That's a far tougher assignment, but one which Namespaces in XML doesn't
address, either. It only gives a unique namespace (if the URI is unique;
and that's not guaranteed, either) for names in a document. But there could
be same-named and namespace (but different) components in a different
document.
> > There are no scope issues.
>
> On the contrary, what remains are nothing but scope issues.
> The intent of
> namespaces is to disambiguate names by properly assigning
> them to semantic
> domains,
Uhhh, no. You can't mandate intent through syntax. You can only make good
intents easier and malintent harder.
> But from the point of view of the processing nodes
> which will act upon
> the documents in which those names are found, the only
> accurate (or useful)
> assignment of names to domains is the assignment to
> particular processing from
> among the choices which might be invoked at that node.
okay.
> Ultimately, from that
> local point of view, the correct assignment of any name is to
> the processing
> from which useful results have been produced in processing
> analogous names and
> their data content in the past. And, of course, nothing could
> be more local and
> idiosyncratic than such a database of experience and its
> (always local)
> outcomes.
I really don't see the registry proposal as a database proposal. I see it
as a method of ensuring uniqueness among short name-character strings.

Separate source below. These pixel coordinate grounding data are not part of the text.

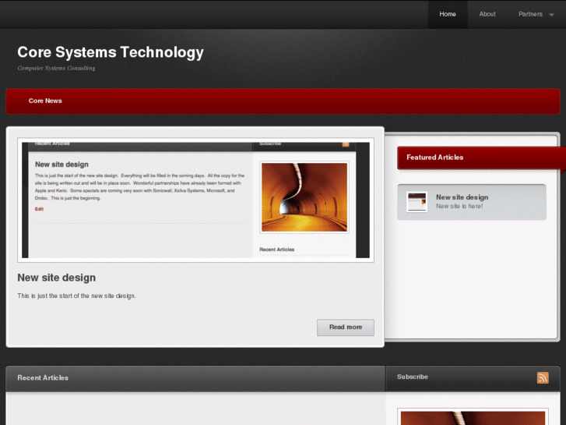The height and width of the screenshot is (425, 566).
Task: Click the RSS icon inside the featured screenshot
Action: [346, 143]
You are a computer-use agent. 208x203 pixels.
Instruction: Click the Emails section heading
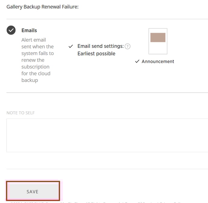tap(29, 30)
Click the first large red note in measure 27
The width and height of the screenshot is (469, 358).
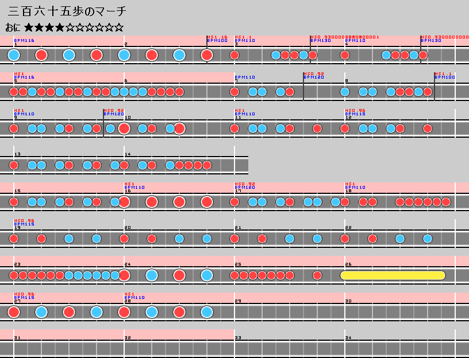(x=14, y=312)
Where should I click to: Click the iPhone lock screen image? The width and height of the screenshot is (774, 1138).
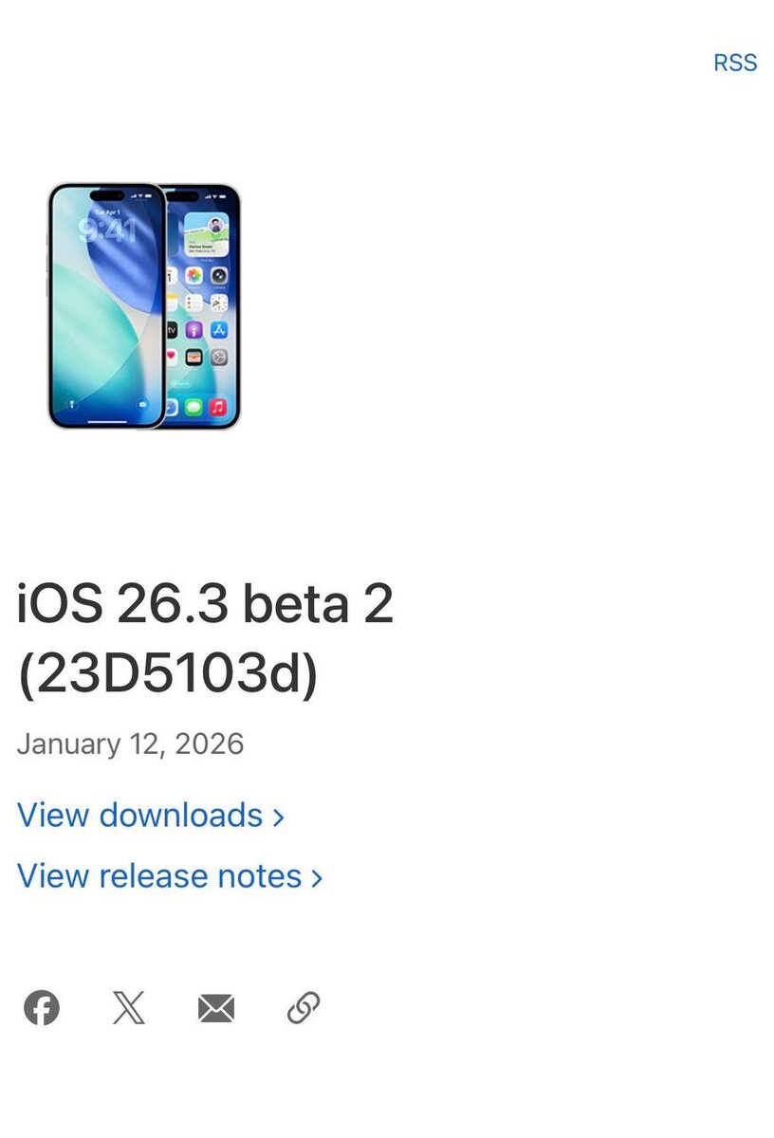(106, 305)
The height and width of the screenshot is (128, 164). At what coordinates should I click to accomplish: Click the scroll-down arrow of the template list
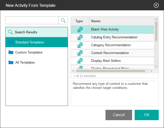(x=156, y=66)
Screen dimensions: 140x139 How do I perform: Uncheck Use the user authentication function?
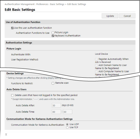point(12,28)
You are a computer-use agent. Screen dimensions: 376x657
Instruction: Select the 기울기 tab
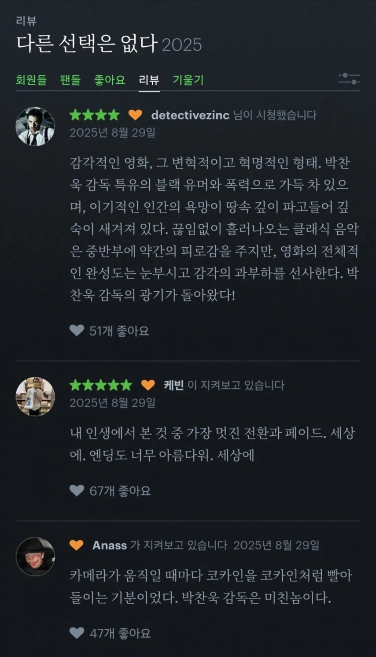pyautogui.click(x=188, y=80)
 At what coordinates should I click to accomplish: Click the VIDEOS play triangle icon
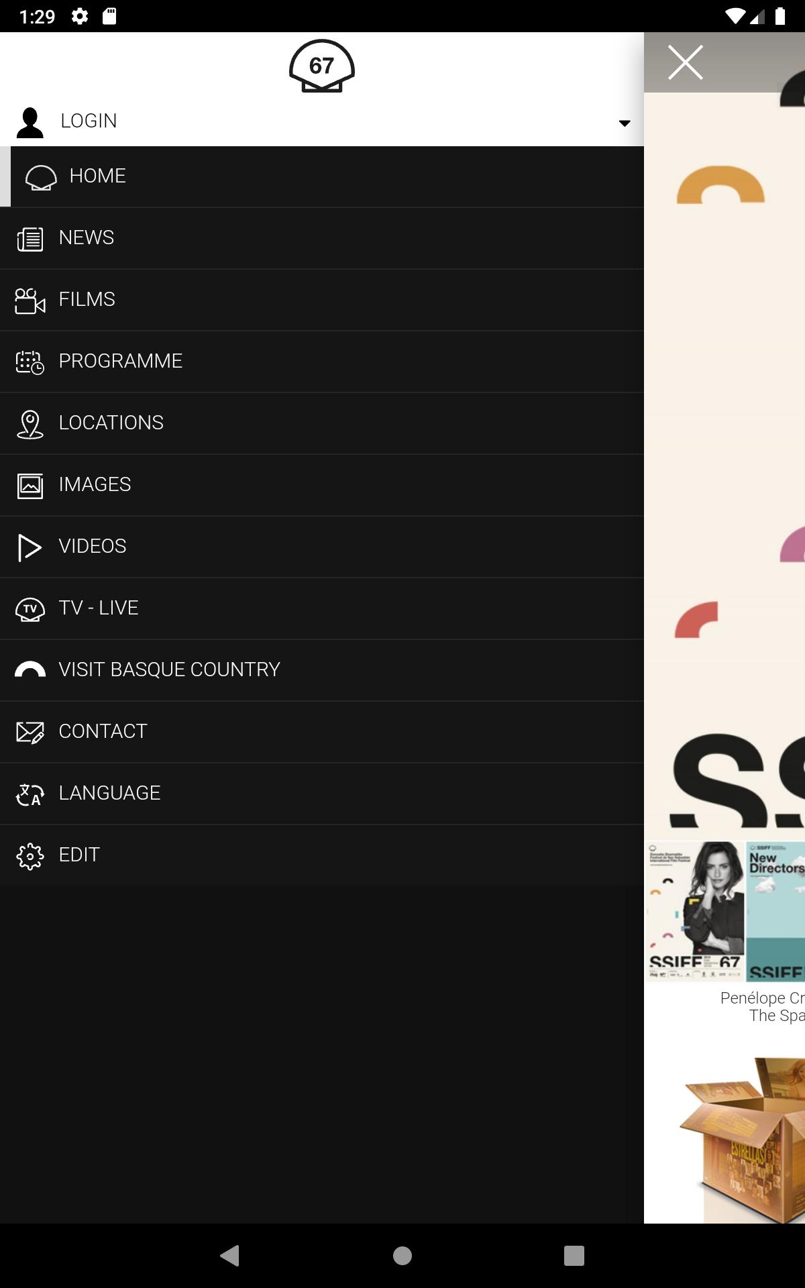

There's no semantic meaning behind the proposal. Semantic meaning may be
attached, the same way that such meaning can be attached to a Namespace
identifier. But such semantics are not mandated.
> I have 'namespaced' since 1999 by the provenance of XML
> documents and by the
> structure in which names are found in them. In my experience,
> a processing node
> has a miserable first week as it learns what to expect in
> documents from each of
> its sources. After that, non-recognition of names drops to
> well below 0.1% and,
> except for the spike when new data sources come online, runs
> consistently far
> below the level at which it would be economic to adjust or
> optimize the
> namespacing portion of processing.
I'm looking to cover two scenarios:
1. mechanical slicing and dicing of documents (i.e., without any deep
internal representation). This can only be accomplished by making the
prefix:localname pair stand on its own, IMHO.
2. avoidance of document models where prefix/namespace id assignment
information must be maintained. That's overhead. Prefix:localName is easier
to maintain because the two can be considered inseparable. They become the
component identifier.
No semantics, no semantics, no semantics. If I say semantic and registry
in the same sentence, flame me but good. Starting now. :-)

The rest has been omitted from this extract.